I have been running this for about 2 days now and i am now sure if this is a DIA-NN bug or if i am doing something wrong

is there a workflow that explains how to perform phospho samples?

thanks in advanced

@vdemichev
Copy link
Owner

What's the amount of RAM in the system? Not enough RAM could be the only reason why it's slow in this case.

@JHKC12
Copy link
Author

JHKC12 commented Jun 11, 2024

Hi Vadim,

we have about 120gb RAM. I am in the process of getting the PC upgraded to more processing power.

But is the workflow above the correct way to go with phospho DIA?

@vdemichev
Copy link
Owner

We describe exact recommendations for phospho here now:
https://github.com/vdemichev/DiaNN?tab=readme-ov-file#ptms-and-peptidoforms

@JHKC12
Copy link
Author

JHKC12 commented Jun 25, 2024

We describe exact recommendations for phospho here now: https://github.com/vdemichev/DiaNN?tab=readme-ov-file#ptms-and-peptidoforms

Hi Vadim,

we upgraded our PC with higher processing power and also used the latest version of DIA-NN with the settings used as per the recommendations provided (using 'ultrafast' as well). However, the search seems to always be stuck at the step "[16:54] Predicting spectra and IMs".

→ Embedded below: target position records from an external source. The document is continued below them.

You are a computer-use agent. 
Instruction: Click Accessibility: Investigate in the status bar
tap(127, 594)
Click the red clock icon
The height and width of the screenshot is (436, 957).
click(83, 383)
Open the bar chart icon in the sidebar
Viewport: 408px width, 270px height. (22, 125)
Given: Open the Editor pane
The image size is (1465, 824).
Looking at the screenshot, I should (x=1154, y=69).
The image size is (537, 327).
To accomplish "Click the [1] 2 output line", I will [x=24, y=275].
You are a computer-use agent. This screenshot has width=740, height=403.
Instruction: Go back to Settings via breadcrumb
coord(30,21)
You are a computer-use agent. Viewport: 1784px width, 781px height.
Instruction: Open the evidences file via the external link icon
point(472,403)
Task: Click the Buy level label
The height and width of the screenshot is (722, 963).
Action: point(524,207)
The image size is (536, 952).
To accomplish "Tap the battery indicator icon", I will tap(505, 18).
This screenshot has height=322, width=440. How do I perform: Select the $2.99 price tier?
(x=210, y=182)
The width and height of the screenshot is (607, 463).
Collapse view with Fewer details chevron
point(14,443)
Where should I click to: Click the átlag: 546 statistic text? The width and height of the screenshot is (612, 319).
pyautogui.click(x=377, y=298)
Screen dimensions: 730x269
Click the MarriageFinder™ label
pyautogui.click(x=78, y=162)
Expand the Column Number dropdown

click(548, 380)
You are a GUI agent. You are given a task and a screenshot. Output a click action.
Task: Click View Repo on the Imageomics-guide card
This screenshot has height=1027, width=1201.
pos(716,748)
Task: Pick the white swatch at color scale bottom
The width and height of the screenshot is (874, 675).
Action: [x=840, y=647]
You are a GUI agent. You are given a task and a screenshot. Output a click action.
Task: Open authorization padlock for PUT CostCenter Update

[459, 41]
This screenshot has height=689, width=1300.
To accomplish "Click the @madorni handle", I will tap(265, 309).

Is it common for this step of the workflow to take long in the generation of the spectral library with 3 variable modifcations?

@vdemichev
Copy link
Owner

On a Ryzen 7950X (16 cores) or 10980XE (18 cores) it takes about 3 minutes per million precursors. That is, a rough time to generate a 50-million precursor library on such a PC would be ~150 minutes - with DIA-NN 1.9. So no, it should not take much longer. Can you please share the full log generated so far using the 'Save log' button?

@JHKC12
Copy link
Author

JHKC12 commented Jun 26, 2024

On a Ryzen 7950X (16 cores) or 10980XE (18 cores) it takes about 3 minutes per million precursors. That is, a rough time to generate a 50-million precursor library on such a PC would be ~150 minutes - with DIA-NN 1.9. So no, it should not take much longer. Can you please share the full log generated so far using the 'Save log' button?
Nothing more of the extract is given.